Nos anos Figueiredo, tornou-se uma figura meio pop. Jô Soares tinha um quadro em que metia uns óculos de lentes de fundo de garrafa, um terno apertado e o imitava. Num depoimento para o documentário “Muito Além do Cidadão Kane”, Roberto Civita, da Abril, contava que, em 1980, quando o grupo tentou uma concessão de TV, a empresa tinha a seu lado “Golbery e Delfim, os dois homens mais importantes do governo naquela época”.

Declara não ter conhecimento da OBAN, apesar de sua proximidade com gente como Henning Boilesen, o dinamarquês que presidiu a Ultragás e financiou a tortura. Mesmo sob censura, o cidadão medianamente informado tinha noção do que acontecia. Delfim, repito, não era um contínuo. Depois da redemocratização, foi cinco vezes deputado federal, virou colunista de jornais e revistas, conselheiro de Lula e absolvido sem julgamento.

Delfim Netto mente.
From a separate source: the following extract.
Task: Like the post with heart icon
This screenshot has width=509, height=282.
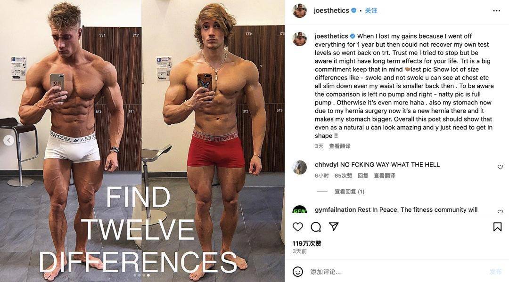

E impede que se conheça melhor um período importante da história do Brasil.

Albert Speer era conhecido como “o bom nazista”. Arquiteto do Terceiro Reich, depois ministro do Armamento, querido de Hitler, sempre negou ter ideia do extermínio em massa dos judeus. Foi julgado em Nuremberg e preso em Spandau. Publicou uma autobiografia reveladora e doou parte dos lucros para instituições judaicas de caridade.

Trinta anos após sua morte em 1981, documentos revelaram não apenas que ele conhecia os campos de concentração como participou de roubos de obras de arte de judeus.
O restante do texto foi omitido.